Le enjeux du travail à distance continuent de susciter de vifs débats dans le monde professionnel. Une étude récente dévoile des préférences marquées des employés pour le travail à domicile, tout en abordant les implications sur la productivité et le bien-être. Les résultats soulignent l’importance d’un environnement adapté pour maximiser les bénéfices du télétravail.
Un communiqué récent mené sur 2.300 employés a montré que plus de 97 % souhaiteraient continuer à travailler depuis chez eux, au moins en partie. En moyenne, les employés sont prêts à accepter une réduction de salaire de 5 % pour 2-3 jours de travail à domicile. Le travail flexible présente des avantages évidents, mais pas seulement.

Le travail à distance est arrivé du jour au lendemain. Avec la pandémie de Covid-19, les travailleurs se sont retrouvés devant un ordinateur, vêtus de pantalons de pyjama, assis dans leur fauteuil à la maison. Puis, comme cela a commencé, cela a pris fin. Les entreprises ont rappelé leurs employés au bureau, les grandes entreprises technologiques ont menacé ceux qui ont essayé de prolonger le travail à distance, même des entreprises comme Zoom ont décidé d’abandonner le télétravail. Après cette expérience, on peut se demander : le travail à distance est-il efficace ? Comme c’est souvent le cas, la réponse n’est pas unique, mais une nouvelle étude publiée sur Plos One tente de clarifier les choses.

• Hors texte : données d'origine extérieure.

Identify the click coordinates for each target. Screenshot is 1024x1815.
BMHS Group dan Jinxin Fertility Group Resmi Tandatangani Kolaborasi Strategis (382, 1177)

« Le travail à domicile (WFH) est devenu plus populaire après la pandémie de COVID-19. Un débat est en cours concernant les implications de productivité du WFH, mais le climat physique du bureau à domicile a reçu peu d’attention », explique Martijn Stroom, auteur de la recherche avec ses collègues de l’Université de Maastricht, aux Pays-Bas. « Cette étude examine la relation entre l’environnement de travail à domicile, y compris le matériel disponible (par exemple, ordinateur, chaise, etc.), mais aussi les conditions environnementales (par exemple, qualité de l’air, température, etc.) et les mesures auto-évaluées de satisfaction au travail, de productivité et de tendance au burnout ». En d’autres termes, la productivité pourrait dépendre de l’environnement domestique.

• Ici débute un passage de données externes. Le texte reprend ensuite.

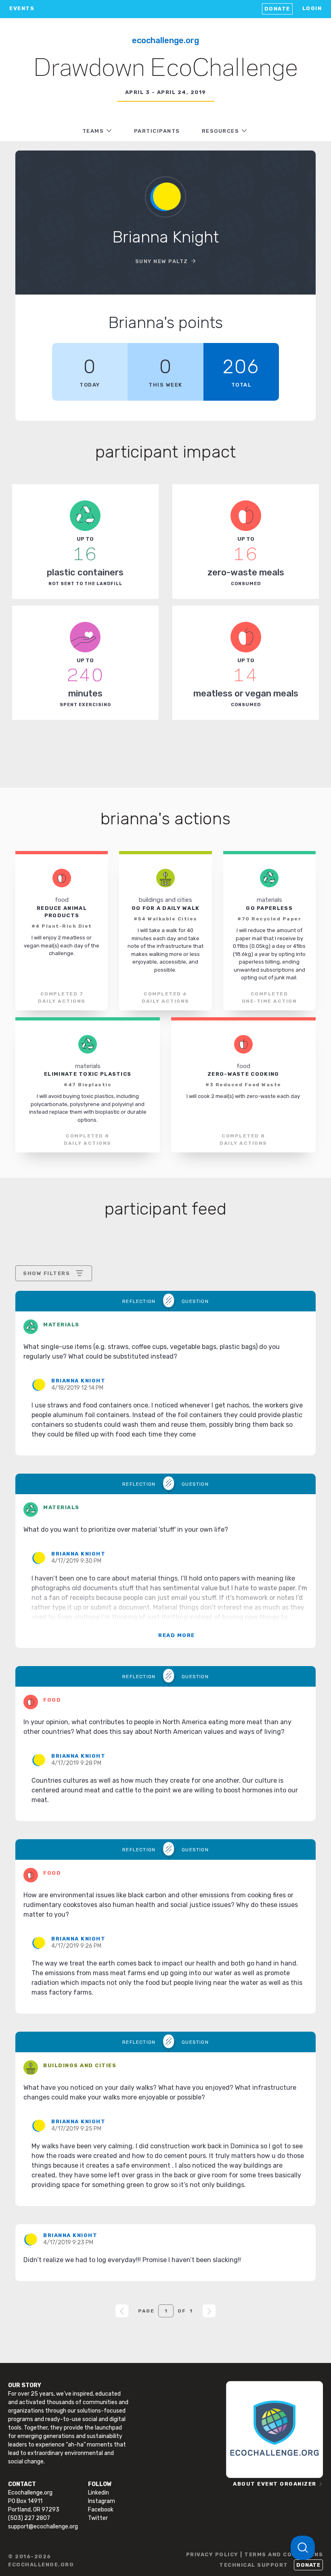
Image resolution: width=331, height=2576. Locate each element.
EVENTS (21, 8)
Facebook (100, 2509)
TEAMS (93, 131)
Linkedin (98, 2492)
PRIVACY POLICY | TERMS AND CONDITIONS (254, 2554)
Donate (277, 9)
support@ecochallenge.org (43, 2526)
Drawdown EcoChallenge (166, 69)
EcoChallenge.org (165, 40)
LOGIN (312, 8)
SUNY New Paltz (161, 261)
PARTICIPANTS (157, 131)
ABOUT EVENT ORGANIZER (274, 2484)
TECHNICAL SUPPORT (253, 2565)
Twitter (98, 2518)
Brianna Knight (78, 1381)
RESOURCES (220, 131)
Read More (176, 1635)
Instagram (101, 2501)
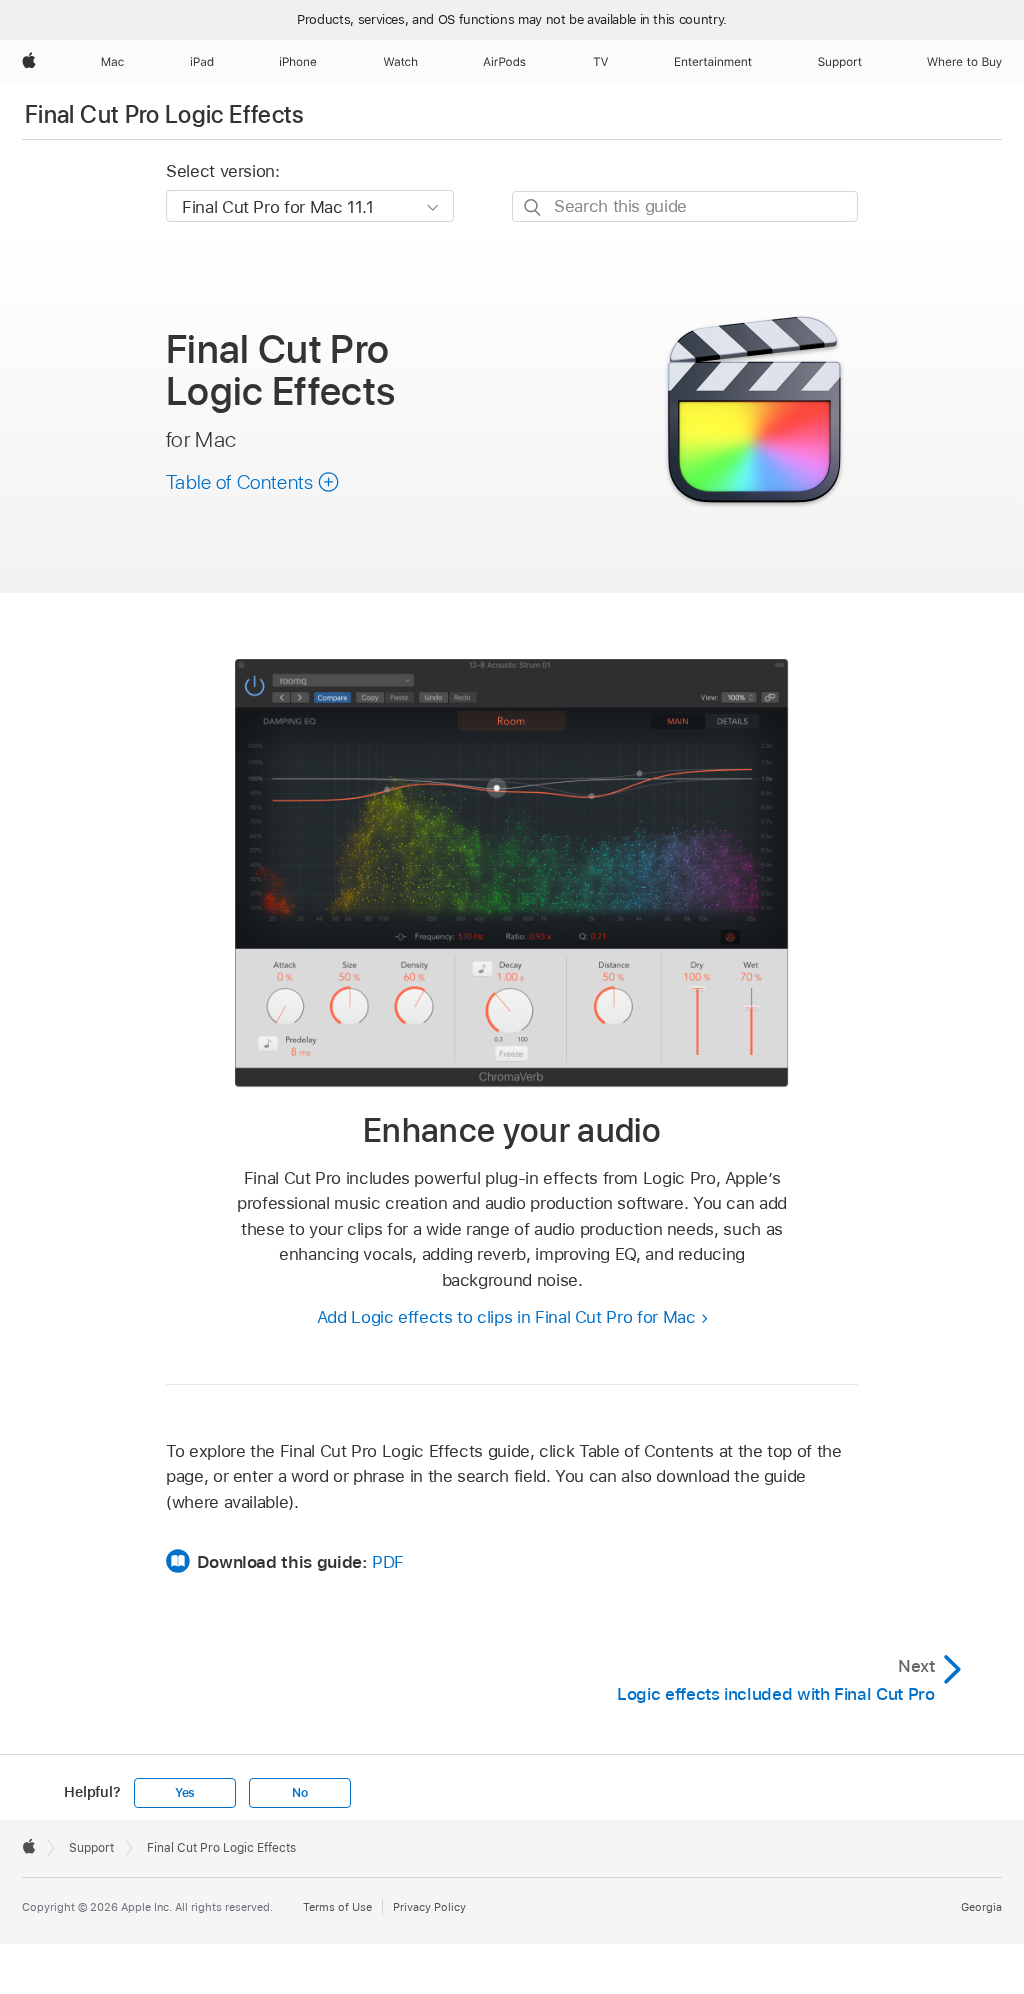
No (300, 1793)
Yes (185, 1793)
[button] (253, 482)
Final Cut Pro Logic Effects (165, 114)
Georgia (981, 1907)
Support (91, 1848)
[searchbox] (685, 206)
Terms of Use (337, 1907)
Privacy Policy (429, 1907)
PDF (388, 1562)
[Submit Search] (533, 207)
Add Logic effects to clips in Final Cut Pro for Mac (506, 1317)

L’étude menée par les chercheurs
Comme l’expliquent les chercheurs, le passage du bureau de travail au bureau à domicile doit être accompagné d’une conception attentive et d’investissements dans la qualité du bureau et de son climat. En général, ceux qui travaillent à distance sont plus satisfaits, à condition que leur domicile soit adéquat.
« Nous avons interrogé plus de 1.000 personnes néerlandaises« , expliquent les chercheurs. Les résultats montrent qu’une bonne ventilation, l’absence de bruit et le matériel adéquat sont nécessaires pour pouvoir travailler depuis chez soi. Si les conditions sont appropriées, alors le travail à distance se révèle être un atout. « Le climat physique de la maison-bureau joue un rôle clé dans la productivité du travail à distance. Il est probable que des bureaux différents entraînent une disponibilité différente à travailler de chez soi et au succès pendant le télétravail ».
Avantages et inconvénients du travail à distance
Un communiqué récent de Buffer mené sur 2.300 employés a montré que plus de 97 % souhaitent continuer à travailler depuis chez eux, au moins en partie. En moyenne, les employés sont prêts à accepter une réduction de 5 % de leur salaire pour 2-3 jours de travail à domicile. « L’autonomie perçue semble être l’un des principaux facteurs de ces effets positifs : le degré auquel les employés peuvent choisir un lieu et un horaire pour travailler, indépendamment de leurs superviseurs, influence à la fois l’intensité du travail à domicile, et les performances professionnelles, le burnout mental ainsi que la dévotion au travail, même pendant la pandémie », expliquent les chercheurs.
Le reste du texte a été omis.